With only 14 regular season games remaining, the Lakers can realistically go no higher than third in the West … and that’s if the red-hot Clippers collapse. Most likely, the Lakers are staring at the No. 4 or 5 spot and a first-round matchup with the Nuggets. That would be a rematch of the 2020 West finals, although the Nuggets are without Jamal Murray, who’s done for the season following knee surgery.

The Jazz, Lakers, Suns and Clippers all have the look of a squad that could go on a lengthy playoff run.

Assuming the current positions hold in the standings, the Lakers wouldn’t see the Clippers until the conference finals.

Vogel is strongly hinting that neither Davis or LeBron will get rationed minutes upon returning and may not see a full load until the playoffs.

“The biggest thing is conditioning right now,” Vogel said. “Having not played and not really being able to ramp up (Davis’) physical on-court activity over the last two months, it’s going to take some time before he gets his wind under him and obviously, that’s the biggest thing.
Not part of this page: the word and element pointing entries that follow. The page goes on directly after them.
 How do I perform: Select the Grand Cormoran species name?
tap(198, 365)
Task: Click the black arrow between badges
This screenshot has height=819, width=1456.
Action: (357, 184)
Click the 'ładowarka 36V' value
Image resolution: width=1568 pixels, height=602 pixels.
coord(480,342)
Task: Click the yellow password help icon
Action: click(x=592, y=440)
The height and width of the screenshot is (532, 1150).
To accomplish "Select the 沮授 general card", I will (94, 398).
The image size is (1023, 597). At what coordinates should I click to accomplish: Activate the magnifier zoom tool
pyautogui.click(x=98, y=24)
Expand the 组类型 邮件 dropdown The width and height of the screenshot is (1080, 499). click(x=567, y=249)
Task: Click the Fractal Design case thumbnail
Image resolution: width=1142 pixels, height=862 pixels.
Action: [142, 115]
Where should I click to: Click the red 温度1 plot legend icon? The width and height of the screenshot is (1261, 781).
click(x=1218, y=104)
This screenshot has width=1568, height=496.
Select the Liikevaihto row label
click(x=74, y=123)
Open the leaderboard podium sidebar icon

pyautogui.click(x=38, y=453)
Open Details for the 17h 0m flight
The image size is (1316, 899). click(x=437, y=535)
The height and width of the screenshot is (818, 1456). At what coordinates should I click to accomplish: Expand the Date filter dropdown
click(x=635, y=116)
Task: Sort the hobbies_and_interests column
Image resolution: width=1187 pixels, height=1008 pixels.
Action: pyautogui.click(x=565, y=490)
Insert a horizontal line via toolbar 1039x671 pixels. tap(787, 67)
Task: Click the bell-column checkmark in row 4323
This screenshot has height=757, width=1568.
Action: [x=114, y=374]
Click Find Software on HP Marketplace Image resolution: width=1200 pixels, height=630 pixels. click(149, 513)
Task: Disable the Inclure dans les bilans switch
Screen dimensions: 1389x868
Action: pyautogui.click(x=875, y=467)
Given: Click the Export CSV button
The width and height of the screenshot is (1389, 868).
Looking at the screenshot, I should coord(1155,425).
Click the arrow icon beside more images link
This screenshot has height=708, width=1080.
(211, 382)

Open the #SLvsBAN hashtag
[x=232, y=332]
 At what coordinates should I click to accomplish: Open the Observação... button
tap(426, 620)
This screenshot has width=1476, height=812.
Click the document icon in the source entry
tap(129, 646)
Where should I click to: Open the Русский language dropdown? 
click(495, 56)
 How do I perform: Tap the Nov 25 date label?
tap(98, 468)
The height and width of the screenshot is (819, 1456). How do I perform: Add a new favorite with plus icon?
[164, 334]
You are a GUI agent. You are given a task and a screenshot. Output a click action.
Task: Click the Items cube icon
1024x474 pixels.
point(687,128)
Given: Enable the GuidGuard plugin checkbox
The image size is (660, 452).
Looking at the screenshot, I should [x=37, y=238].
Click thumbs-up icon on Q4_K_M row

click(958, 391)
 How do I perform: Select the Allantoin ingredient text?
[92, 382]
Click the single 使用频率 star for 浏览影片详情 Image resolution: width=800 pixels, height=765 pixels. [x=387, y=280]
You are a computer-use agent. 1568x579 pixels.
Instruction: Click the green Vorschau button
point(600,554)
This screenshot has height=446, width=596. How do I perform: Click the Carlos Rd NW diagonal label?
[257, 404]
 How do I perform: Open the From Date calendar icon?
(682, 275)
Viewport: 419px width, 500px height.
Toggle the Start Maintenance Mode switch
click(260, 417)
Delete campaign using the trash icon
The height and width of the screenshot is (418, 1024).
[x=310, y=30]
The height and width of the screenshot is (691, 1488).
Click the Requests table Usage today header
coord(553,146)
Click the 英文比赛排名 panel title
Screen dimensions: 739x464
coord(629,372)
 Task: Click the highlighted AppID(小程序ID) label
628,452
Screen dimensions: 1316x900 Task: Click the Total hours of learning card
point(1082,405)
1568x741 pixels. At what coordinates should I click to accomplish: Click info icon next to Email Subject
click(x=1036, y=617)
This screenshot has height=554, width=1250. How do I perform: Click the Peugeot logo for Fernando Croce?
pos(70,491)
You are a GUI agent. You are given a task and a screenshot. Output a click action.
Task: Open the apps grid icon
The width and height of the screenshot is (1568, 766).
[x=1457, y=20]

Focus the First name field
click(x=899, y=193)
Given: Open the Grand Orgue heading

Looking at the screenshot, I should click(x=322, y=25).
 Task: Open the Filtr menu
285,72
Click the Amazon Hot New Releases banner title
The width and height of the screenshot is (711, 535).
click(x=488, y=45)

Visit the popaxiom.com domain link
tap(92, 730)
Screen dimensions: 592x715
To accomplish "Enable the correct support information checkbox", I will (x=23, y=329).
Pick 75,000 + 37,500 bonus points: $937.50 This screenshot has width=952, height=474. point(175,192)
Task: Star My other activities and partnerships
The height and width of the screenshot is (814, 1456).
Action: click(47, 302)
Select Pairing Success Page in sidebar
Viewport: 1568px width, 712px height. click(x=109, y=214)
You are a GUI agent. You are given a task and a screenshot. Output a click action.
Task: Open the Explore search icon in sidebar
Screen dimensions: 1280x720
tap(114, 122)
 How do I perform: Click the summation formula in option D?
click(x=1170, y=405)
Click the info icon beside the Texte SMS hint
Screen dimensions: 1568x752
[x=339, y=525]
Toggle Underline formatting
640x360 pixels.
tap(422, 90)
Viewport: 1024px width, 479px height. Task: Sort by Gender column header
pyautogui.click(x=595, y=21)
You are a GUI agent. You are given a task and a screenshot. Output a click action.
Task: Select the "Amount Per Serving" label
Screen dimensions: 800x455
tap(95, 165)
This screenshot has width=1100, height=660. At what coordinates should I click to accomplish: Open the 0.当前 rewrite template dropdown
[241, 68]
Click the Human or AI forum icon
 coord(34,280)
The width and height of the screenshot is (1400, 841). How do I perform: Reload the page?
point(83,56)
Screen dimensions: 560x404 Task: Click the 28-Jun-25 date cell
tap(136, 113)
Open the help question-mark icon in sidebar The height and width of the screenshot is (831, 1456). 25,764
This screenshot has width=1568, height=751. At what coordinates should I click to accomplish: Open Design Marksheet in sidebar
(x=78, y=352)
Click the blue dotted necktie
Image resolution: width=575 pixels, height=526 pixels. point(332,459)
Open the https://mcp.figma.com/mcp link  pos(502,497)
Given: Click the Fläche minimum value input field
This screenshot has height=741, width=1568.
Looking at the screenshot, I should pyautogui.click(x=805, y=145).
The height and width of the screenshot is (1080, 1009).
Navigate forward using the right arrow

Because if his legs aren’t under him, we don’t want him to be at risk for re-aggravation of the injury or another injury. We want to keep a close eye on that.”

That means the Lakers will still lean heavier than normal on the supporting cast.

“Even when Anthony returns, it’ll be in short, limited minutes,” Vogel said. “We’re still in a stretch where we’ve got to compete and win games for the most part without those (two) guys.”

When Davis becomes the first of the two stars to suit up, the Lakers will exhale, if only a bit. And this should happen very shortly.

Like, the next game on the schedule, according to Kuzma.

“His ass better play,” Kuzma said. “He’s been out (how many) months?”